TO BE EGGCENTRIC EGGCEPTED OR EGGNORED

TO BE EGGCENTRIC EGGCEPTED OR EGGNORED

Prone to being eggcentric?

 

The ongoing debate over the pros or cons of eggs has stumped both doctors and dieticians. Perhaps that’s why medical professionals take the safe route and ask you to cut your egg consumption down to three or less a week. For those of us who have grown up with the mandatory breakfast egg, it’s difficult to make the adjustment. Particularly as eggs are the most versatile of foods and can be prepared in a number of ways. Plus, they constitute what one might term economical protein. With the rising cost of other meats, eggs seem a healthy and cost effective source of protein and other nutrients.

 

 

You can’t eggnore the facts

 

The fact is, there is a new take on eggs every little while. The most daunting component of an egg is cholesterol. But consider this – one large egg yolk has 200 mg of cholesterol, making it one of the richest sources of dietary cholesterol (different from cholesterol in the blood).

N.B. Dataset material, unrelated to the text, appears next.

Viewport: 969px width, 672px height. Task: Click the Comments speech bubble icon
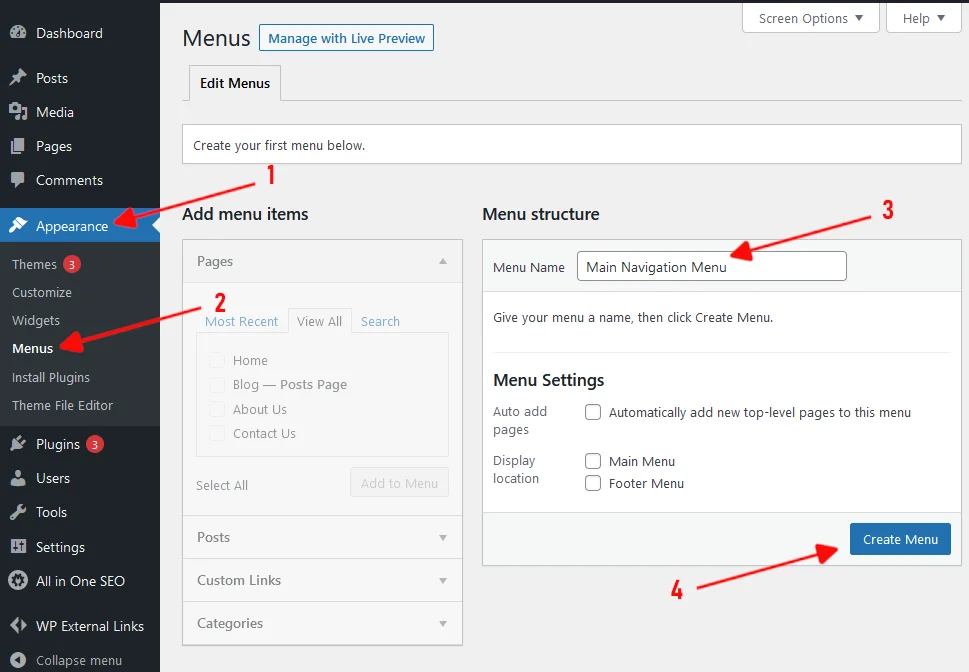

Apart from this, an egg contains additional nutrients that may help lower the risk of heart disease. The moderate amount of fat in an egg is around 5 grams, and this is largely monounsaturated and polyunsaturated fat. One medical professional opines,

“High levels of ‘bad’ cholesterol in the blood, which has been linked to heart disease, is still a health concern. What’s changed is that many researchers and physicians now believe that eating cholesterol-rich foods like eggs, may not affect the cholesterol in your blood.” If you have been diagnosed with Diabetes or a heart problem, however, then consult your Doctor about how many eggs per week you are allowed.

 

What’s eggceptable and what’s not

 

•          Some studies have found that up to one egg per day is not associated with increased heart disease risk in healthy individuals.

 

•          Recent research shows that, for most people, cholesterol in food like eggs, has a smaller effect on blood levels of total cholesterol and harmful LDL cholesterol than does the mix of fats in the diet.

 

•          If you need to control your total and LDL cholesterol, you need to be cautious about eating egg yolks, and only choose the egg whites.

 

•          If you’re keen on a healthy diet, reduce your intake of eggs and opt for plant-based proteins instead.

 

We may as well eggcept the inevitable - The debate is ongoing, which means there is nothing conclusive either with regard to the pros of eggs or cons. Perhaps it’s best to listen to your grandmother who has always advocated eating everything in moderation, while exercising daily; keeping stress levels down and taking time for some spiritually uplifting and mentally calming activity.